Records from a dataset
▶

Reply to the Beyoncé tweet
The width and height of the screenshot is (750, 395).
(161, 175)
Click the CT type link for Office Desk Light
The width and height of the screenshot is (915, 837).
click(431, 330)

◀

Write out the records shown above, exactly as they appear.

Reply to the Beyoncé tweet
The width and height of the screenshot is (750, 395).
(161, 175)
Click the CT type link for Office Desk Light
The width and height of the screenshot is (915, 837).
click(431, 330)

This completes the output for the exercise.